> Page extract
☆ ☆ ☆ ☆ ☆ ☆ ☆
Memory Floor Analysis

gpu_memory_utilization Total Allowed KV Available Status
0.01 1.2 GB N/A FAILED
0.05 6.1 GB -14.0 GB FAILED
0.15 18.2 GB -1.8 GB FAILED
0.20 24.3 GB 4.2 GB Minimum working
0.30 36.5 GB 15.9 GB Comfortable
0.50 60.8 GB 40+ GB Overkill for single-user
0.90 109.4 GB 89.4 GB Default (massive waste)

Comparison with Other Runtimes

Runtime Model Format Total Memory Speed Stable?
vLLM (this guide) NVFP4 (19 GB) 32 GB 50 tok/s YES
vLLM (defaults) NVFP4 (19 GB) 120 GB 49 tok/s YES (but wasteful)
llama.cpp GGUF Q8_0 (34 GB) 36 GB 41 tok/s YES
Ollama default quant (~24 GB) 26 GB 49 tok/s YES

The SM121 NVFP4 Kernel Situation

As of March 2026, NVFP4 is not natively accelerated on SM121. The Marlin backend works by dequantizing FP4→BF16 on the fly, which is functional but not using native FP4 tensor cores. Active PRs:

  • CUTLASS #3038: SM121-gated MXFP4 kernel wiring
  • vLLM #35947: Software E2M1 conversion for SM12x
  • vLLM #38126: Architecture suffix preservation

Community thread with 3400+ views: PSA: State of FP4/NVFP4 Support for DGX Spark in VLLM

SGLang Alternative (Not Tested)

NVIDIA's own cookbook supports Nemotron-3-Nano NVFP4 on SGLang:

python3 -m sglang.launch_server \
    --model-path nvidia/NVIDIA-Nemotron-3-Nano-30B-A3B-NVFP4 \
    --tp 1 --attention-backend flashinfer \
    --mem-fraction-static 0.3 \
    --trust-remote-code

NVIDIA claims ≥20 GB VRAM. Requires nightly SGLang for SM121 support. This has not been tested on our hardware — included for reference only.

Tips for DGX Spark Users

  1. Flush buffer caches before starting inference: sudo sh -c 'sync; echo 3 > /proc/sys/vm/drop_caches' — unified memory means Linux buffer cache competes with GPU memory
  2. Disable GUI for headless servers: sudo systemctl set-default multi-user.target (saves 2-3 GB)
  3. System tuning: vm.swappiness=1, vm.dirty_bytes=268435456
  4. fastsafetensors caveat: Don't use with gpu_memory_utilization > 0.76 on unified memory — observed brief system freeze during testing
  5. Use eugr's prebuilt wheels — eliminates FlashInfer JIT compilation spike entirely
  6. Monitor memory with /proc/meminfonvidia-smi doesn't report memory usage on GB10 unified memory

Files

File Description
README.md This document

Supporting research, benchmark scripts, and raw test outputs are in the local project and may be published in a future update.
☆ ☆ ☆ ☆ ☆ ☆ ☆
> Records
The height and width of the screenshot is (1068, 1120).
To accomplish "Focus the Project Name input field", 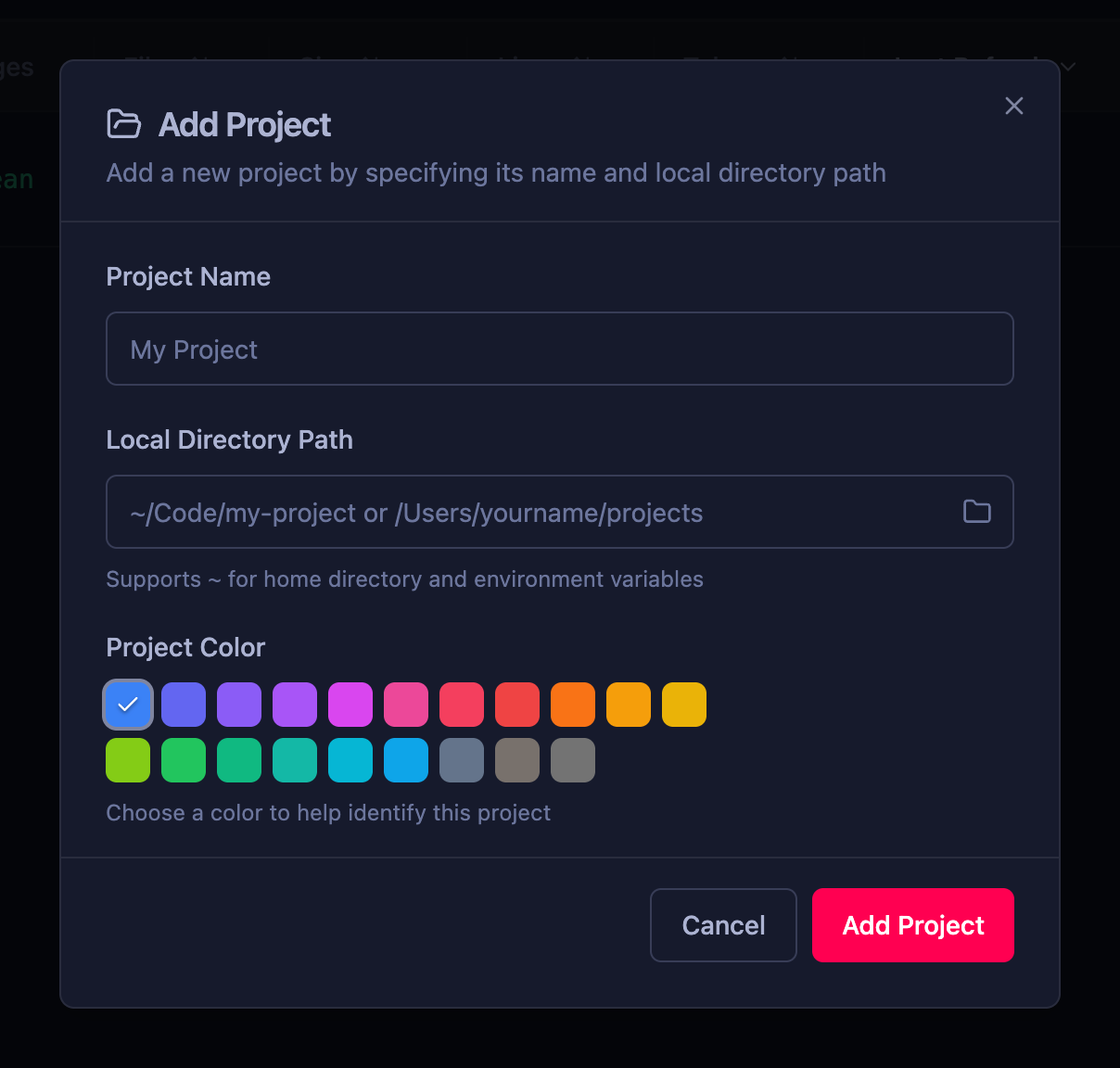I will coord(559,349).
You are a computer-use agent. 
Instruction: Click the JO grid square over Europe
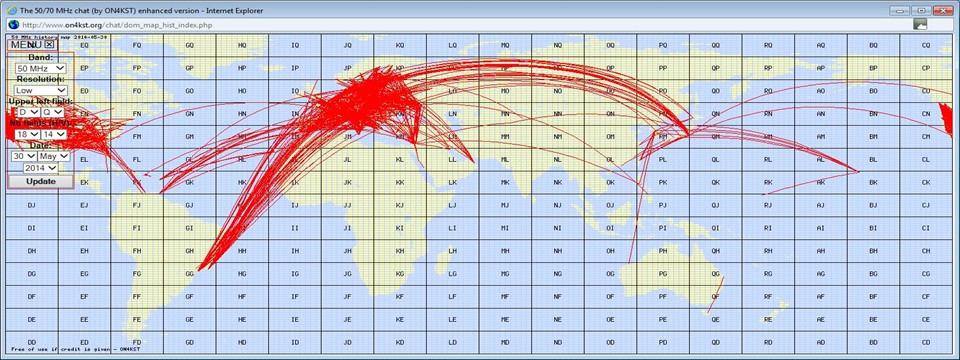coord(348,91)
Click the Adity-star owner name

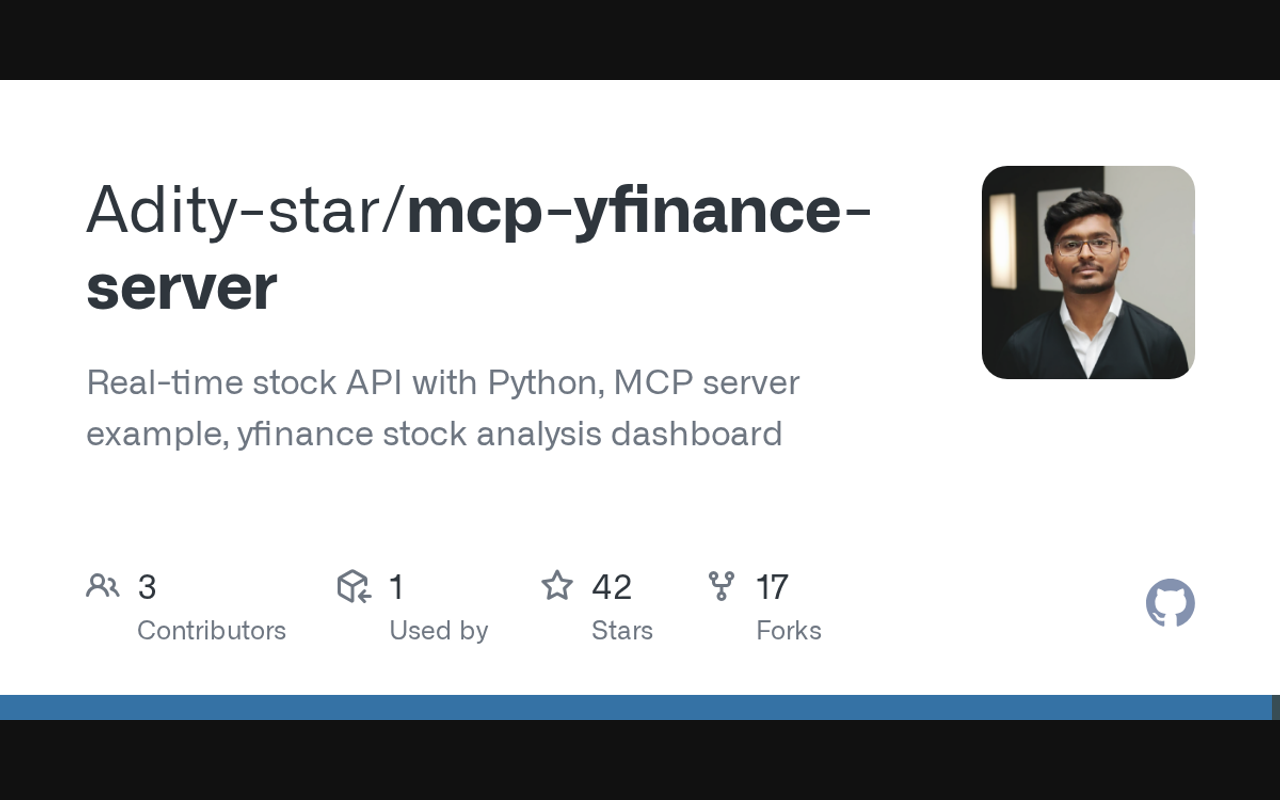(x=240, y=211)
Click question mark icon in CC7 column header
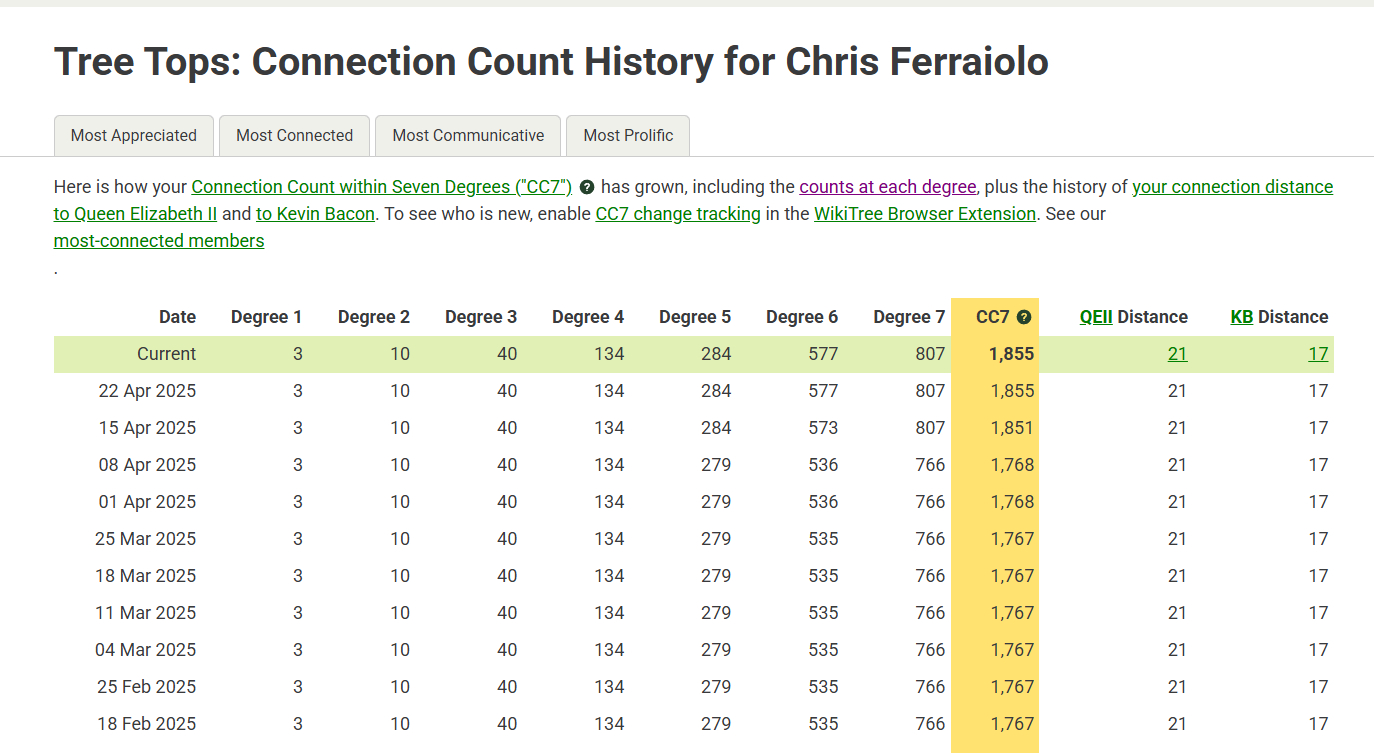Image resolution: width=1374 pixels, height=753 pixels. click(x=1024, y=318)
☆ ☆ ☆ ☆ ☆ ☆ ☆
> Directions
1. Please copy the vLLM memory guide, beginning at the words "Runtime Model Format" and stopping after "YES (but wasteful)", and substitute "inefficient" for "wasteful".
2. Answer these from the vLLM memory guide:
(a) Which gpu_memory_utilization value is marked as the minimum working setting?
(b) How much memory does disabling the GUI on headless servers save?
(c) How much VRAM does NVIDIA claim for running the model on SGLang?

> Task-by-task answers
1.
Runtime Model Format Total Memory Speed Stable?
vLLM (this guide) NVFP4 (19 GB) 32 GB 50 tok/s YES
vLLM (defaults) NVFP4 (19 GB) 120 GB 49 tok/s YES (but inefficient)

2.
(a) 0.20
(b) 2-3 GB
(c) ≥20 GB